簡単に言うと、咬合器は人間の顎関節の動きを正確に再現できません。

つまり、咬合器上では、人間の口腔内に完全に調和した被せ物を作ることは不可能ということです。

精密にミクロン単位で調整しようとすればするほど、誤差が正確に出てしまいます。

しかも、咬合器が顎の動きを再現するために、歯型の模型をフェイスボウ・トランスファーという器具と方法で(耳に器具を入れ歯形と一緒に記録する)、歯型の位置と関節の位置を咬合器上に移すのですが、これも耳で関節の位置を想定するので、頭蓋骨が歪むなら、耳(側頭骨)の位置も変化するので、そもそも咬合器上の歯型の位置から狂っているのです。これに関してもいずれ詳しく説明します。

精神的症状について-その2-6

そして、咬合器上で高さを変更することがあるのですが(私はしません)。これも、機械の性質上回転運動になるので、高さを変えた瞬間に、すでに口腔内では存在しない位置になります。また、歯を噛ませないで噛み合わせをとり、その噛み合わせで模型を咬合器に付け、そこで初めて、咬合器上で噛ませて、診査・診断をする方法があるのですが、これもまったく実際と違う位置で診査・診断しているので、意味がありません。

でも、僕も咬合器は使います。ではどの様に使うのか?

精神的症状について-その2-7

まず、咬合器が顎関節の動きを完璧には再現できない、ということを認識しながら、便宜上、最大限咬合機上で作り上げます。
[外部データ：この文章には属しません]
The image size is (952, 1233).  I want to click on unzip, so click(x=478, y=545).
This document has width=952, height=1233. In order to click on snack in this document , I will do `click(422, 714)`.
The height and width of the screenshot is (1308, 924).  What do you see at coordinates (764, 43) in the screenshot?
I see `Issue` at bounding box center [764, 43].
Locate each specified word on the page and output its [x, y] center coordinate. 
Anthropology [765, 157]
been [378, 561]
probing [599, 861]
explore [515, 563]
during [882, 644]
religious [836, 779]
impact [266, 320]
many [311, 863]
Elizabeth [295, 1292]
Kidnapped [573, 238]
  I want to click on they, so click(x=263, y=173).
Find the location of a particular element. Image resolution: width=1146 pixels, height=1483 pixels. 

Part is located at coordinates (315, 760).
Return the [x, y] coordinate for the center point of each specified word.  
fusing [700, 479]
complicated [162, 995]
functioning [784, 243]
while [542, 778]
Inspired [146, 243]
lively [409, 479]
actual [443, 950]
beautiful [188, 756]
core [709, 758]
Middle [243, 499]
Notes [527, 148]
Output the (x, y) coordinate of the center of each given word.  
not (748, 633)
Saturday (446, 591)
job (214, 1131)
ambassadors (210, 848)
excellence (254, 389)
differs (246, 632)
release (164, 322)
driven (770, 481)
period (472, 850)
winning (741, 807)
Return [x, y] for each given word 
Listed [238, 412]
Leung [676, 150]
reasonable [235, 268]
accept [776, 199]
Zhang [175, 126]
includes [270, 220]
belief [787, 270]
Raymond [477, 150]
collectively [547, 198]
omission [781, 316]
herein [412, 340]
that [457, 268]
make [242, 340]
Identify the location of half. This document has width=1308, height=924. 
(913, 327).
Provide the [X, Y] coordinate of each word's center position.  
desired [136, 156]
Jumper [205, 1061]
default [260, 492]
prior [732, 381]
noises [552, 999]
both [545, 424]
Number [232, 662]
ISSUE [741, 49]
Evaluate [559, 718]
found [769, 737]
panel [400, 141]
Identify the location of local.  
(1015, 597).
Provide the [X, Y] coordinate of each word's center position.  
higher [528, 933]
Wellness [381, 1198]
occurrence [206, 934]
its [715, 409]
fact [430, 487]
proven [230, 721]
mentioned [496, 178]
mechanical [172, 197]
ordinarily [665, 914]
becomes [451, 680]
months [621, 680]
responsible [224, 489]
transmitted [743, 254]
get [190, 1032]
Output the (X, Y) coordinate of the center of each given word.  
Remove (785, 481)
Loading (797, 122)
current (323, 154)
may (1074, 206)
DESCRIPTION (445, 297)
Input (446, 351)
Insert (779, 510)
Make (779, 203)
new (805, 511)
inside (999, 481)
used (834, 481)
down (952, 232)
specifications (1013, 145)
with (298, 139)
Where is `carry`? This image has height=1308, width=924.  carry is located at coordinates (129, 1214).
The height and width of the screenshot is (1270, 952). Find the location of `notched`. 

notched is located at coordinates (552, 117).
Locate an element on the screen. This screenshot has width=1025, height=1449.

そして、出来上がった被せ物等は、完璧ではないとを認識しながら、最終的には口腔内で調整します。フェイスボウ・トランスファーは使いません。目で見て咬合器の真ん中に付ければいいのです。いい加減に聞こえるかも知れませんが、それのほうが、フェイスボウを信用して使うより誤差が少ないのです。いずれにしても完璧な位置には付着できないというか、咬合器上には存在しないからです。世界のトップクラスのドクターに聞くと、みんなそんな感じでやっています。これも、正確にやろうとすればするほど、いやおうなしに誤差が見えてきて、気づくのでしょう。逆に、従来信じられている理論と方法で行うと、いろいろな途中のチェックする方法も(リマウントなど:でもこれも違う方法があります)あるのですが、それをやればやるほど、チェックし、誤差をなくす方法なのに、誤差がどんどん出てくるので、普通の歯科医がどのように治療しているのかまったく分かりません。それがわからないほど、初めから誤差だらけでやっているのか、誤差があっても、自分のミスと認識して補正してしますのか(無理ですが)?

違う見方をすると、どんなに治療や機械が進歩しても、今のところクラウンやインレーを各個人の口腔内に調和させて入れるのは、最終的にはアナログです。歯科医の手で合わせなければならないのです。これにもさらに、いろいろな基準や理論が必要です。